Les offres publiques ont repris en 2011, mais restent faibles en montant

le 20/01/2012 L'AGEFI Quotidien / Edition de 7H

Sur 53 opérations, les cinq plus importantes ont pesé 6,6 milliards d’euros, soit 86% de l’ensemble, constate le baromètre Ricol Lasteyrie

Contre toute attente, 53 offres publiques ont été recensées en France en 2011, contre 27 en 2010 et en 2009, se félicite Sonia Bonnet-Bernard, associée-gérante de Ricol Lasteyrie, à l’occasion de la présentation de la troisième édition de l’Observatoire des offres publiques. Mais cela démarre un peu mollement cette année. A la fin de l’été 2011, plusieurs opérations étaient dans les tuyaux, qui faisaient sens industriellement, mais elles ont été gelées sine die, notamment en raison des possibles risques de financement». Les fonds américains continueront-il à faire leurs emplettes sur le marché français? L’an dernier, ils se sont particulièrement intéressés aux pépites technologiques: Francisco Partners a acquis Emailvision et eFront, Carlyle a repris Metrologic Groupe, et Thoma Bravo a mis la main sur Infovista.

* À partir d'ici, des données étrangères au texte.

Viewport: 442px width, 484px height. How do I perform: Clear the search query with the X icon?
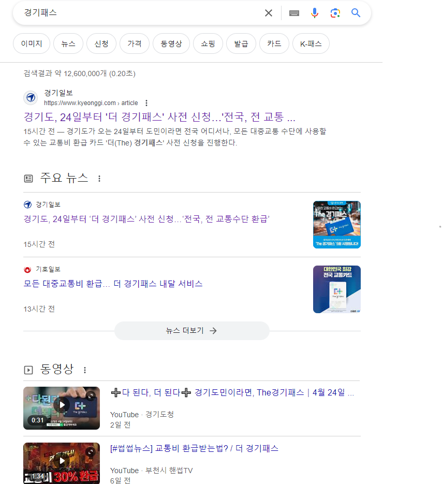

En 2011, le montant des opérations (principalement des offres publique d'acaht - OPA - des OPA simplifiées, des offres publiques de retrait obligatoire, et des offres publiques de rachat d’actions - OPRA) a septuplé en un an à 7,7 milliards d’euros. Toutefois, ce chiffre doit être relativisé. Les cinq plus grandes opérations de l’an dernier (rachat de Rhodia par Solvay, d’EDF EN par EDF, de Seloger.com par Axel Springer, de Modelabs par Bigben, et l’OPRA de Bouygues) ont totalisé près de 86% du montant global. Les 48 autres opérations étaient donc en moyenne inférieures à 23 millions!

A la différence des deux dernières années, les offres émanent majoritairement (54%) de tiers à l’entreprise, et non de l’entreprise elle-même ou de ses actionnaires de référence. Et comme en 2010, seules deux opérations sont qualifiées d’hostiles (Seloger.com et Foncière Paris France).

La prime moyenne offerte aux détenteurs d’actions ressort à 31% par rapport au dernier cours de Bourse (35% pour le cours moyen des 12 derniers mois), à 17% par rapport à la valeur intrinsèque calculée par les banques conseils des acheteurs, mais à moins de 10% par rapport à la valeur intrinsèque évaluée par les experts indépendants. «Cet écart reflète la faiblesse des valorisations boursières, surtout au cours de la seconde partie de l’année», souligne Sonia Bonnet-Bernard. La prime définie par l’expert indépendant reste faible par rapport aux 13% de 2010, et à une fourchette moyenne habituelle de 15 à 20%. Toutefois, «les experts indépendants de la Place parviennent à faire barrage à des offres trop basses», conclut Sonia Bonnet-Bernard.